[Start of Attachment]
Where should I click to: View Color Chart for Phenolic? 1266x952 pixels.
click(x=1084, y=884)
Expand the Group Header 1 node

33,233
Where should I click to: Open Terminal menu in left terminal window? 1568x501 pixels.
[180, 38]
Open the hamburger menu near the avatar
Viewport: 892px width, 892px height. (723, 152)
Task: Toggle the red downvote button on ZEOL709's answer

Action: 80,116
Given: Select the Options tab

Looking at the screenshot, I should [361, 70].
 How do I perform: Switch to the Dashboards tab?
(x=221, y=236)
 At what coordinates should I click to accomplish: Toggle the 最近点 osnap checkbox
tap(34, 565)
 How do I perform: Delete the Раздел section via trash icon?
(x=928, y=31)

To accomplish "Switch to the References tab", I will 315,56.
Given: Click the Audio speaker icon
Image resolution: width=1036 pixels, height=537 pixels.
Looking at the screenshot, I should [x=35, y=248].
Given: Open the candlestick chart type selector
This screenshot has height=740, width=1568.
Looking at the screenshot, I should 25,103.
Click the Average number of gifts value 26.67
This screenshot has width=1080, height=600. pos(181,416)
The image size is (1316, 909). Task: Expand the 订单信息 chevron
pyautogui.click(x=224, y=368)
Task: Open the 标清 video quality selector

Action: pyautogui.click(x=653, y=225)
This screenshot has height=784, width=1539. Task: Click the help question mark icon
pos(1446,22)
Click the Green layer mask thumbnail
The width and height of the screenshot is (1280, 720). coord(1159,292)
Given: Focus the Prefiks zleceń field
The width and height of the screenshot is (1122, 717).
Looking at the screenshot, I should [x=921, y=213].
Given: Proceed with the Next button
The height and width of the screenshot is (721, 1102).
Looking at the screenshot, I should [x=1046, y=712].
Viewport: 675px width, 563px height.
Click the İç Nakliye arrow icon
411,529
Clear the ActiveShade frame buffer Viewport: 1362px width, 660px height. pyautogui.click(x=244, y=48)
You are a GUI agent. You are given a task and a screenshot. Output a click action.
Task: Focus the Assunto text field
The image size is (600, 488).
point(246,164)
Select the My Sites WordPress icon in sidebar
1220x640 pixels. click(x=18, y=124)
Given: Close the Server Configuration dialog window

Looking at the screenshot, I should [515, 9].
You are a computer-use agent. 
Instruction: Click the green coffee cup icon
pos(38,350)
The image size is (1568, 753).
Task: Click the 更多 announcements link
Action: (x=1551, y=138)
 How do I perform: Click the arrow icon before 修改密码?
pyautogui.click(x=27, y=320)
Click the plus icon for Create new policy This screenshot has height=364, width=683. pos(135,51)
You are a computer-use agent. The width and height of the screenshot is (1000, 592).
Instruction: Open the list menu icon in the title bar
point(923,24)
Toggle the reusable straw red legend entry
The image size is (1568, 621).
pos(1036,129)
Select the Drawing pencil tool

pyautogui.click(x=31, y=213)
[End of Attachment]
Each line above must be retyped exactly in the response.

• _RESPONSE TO THE EXERCISE_
Where should I click to: View Color Chart for Phenolic? 1266x952 pixels.
click(x=1084, y=884)
Expand the Group Header 1 node

33,233
Where should I click to: Open Terminal menu in left terminal window? 1568x501 pixels.
[180, 38]
Open the hamburger menu near the avatar
Viewport: 892px width, 892px height. (723, 152)
Task: Toggle the red downvote button on ZEOL709's answer

Action: 80,116
Given: Select the Options tab

Looking at the screenshot, I should [361, 70].
 How do I perform: Switch to the Dashboards tab?
(x=221, y=236)
 At what coordinates should I click to accomplish: Toggle the 最近点 osnap checkbox
tap(34, 565)
 How do I perform: Delete the Раздел section via trash icon?
(x=928, y=31)

To accomplish "Switch to the References tab", I will 315,56.
Given: Click the Audio speaker icon
Image resolution: width=1036 pixels, height=537 pixels.
Looking at the screenshot, I should [x=35, y=248].
Given: Open the candlestick chart type selector
This screenshot has height=740, width=1568.
Looking at the screenshot, I should 25,103.
Click the Average number of gifts value 26.67
This screenshot has width=1080, height=600. pos(181,416)
The image size is (1316, 909). Task: Expand the 订单信息 chevron
pyautogui.click(x=224, y=368)
Task: Open the 标清 video quality selector

Action: pyautogui.click(x=653, y=225)
This screenshot has height=784, width=1539. Task: Click the help question mark icon
pos(1446,22)
Click the Green layer mask thumbnail
The width and height of the screenshot is (1280, 720). coord(1159,292)
Given: Focus the Prefiks zleceń field
The width and height of the screenshot is (1122, 717).
Looking at the screenshot, I should [x=921, y=213].
Given: Proceed with the Next button
The height and width of the screenshot is (721, 1102).
Looking at the screenshot, I should [x=1046, y=712].
Viewport: 675px width, 563px height.
Click the İç Nakliye arrow icon
411,529
Clear the ActiveShade frame buffer Viewport: 1362px width, 660px height. pyautogui.click(x=244, y=48)
You are a GUI agent. You are given a task and a screenshot. Output a click action.
Task: Focus the Assunto text field
The image size is (600, 488).
point(246,164)
Select the My Sites WordPress icon in sidebar
1220x640 pixels. click(x=18, y=124)
Given: Close the Server Configuration dialog window

Looking at the screenshot, I should [515, 9].
You are a computer-use agent. 
Instruction: Click the green coffee cup icon
pos(38,350)
The image size is (1568, 753).
Task: Click the 更多 announcements link
Action: (x=1551, y=138)
 How do I perform: Click the arrow icon before 修改密码?
pyautogui.click(x=27, y=320)
Click the plus icon for Create new policy This screenshot has height=364, width=683. pos(135,51)
You are a computer-use agent. The width and height of the screenshot is (1000, 592).
Instruction: Open the list menu icon in the title bar
point(923,24)
Toggle the reusable straw red legend entry
The image size is (1568, 621).
pos(1036,129)
Select the Drawing pencil tool

pyautogui.click(x=31, y=213)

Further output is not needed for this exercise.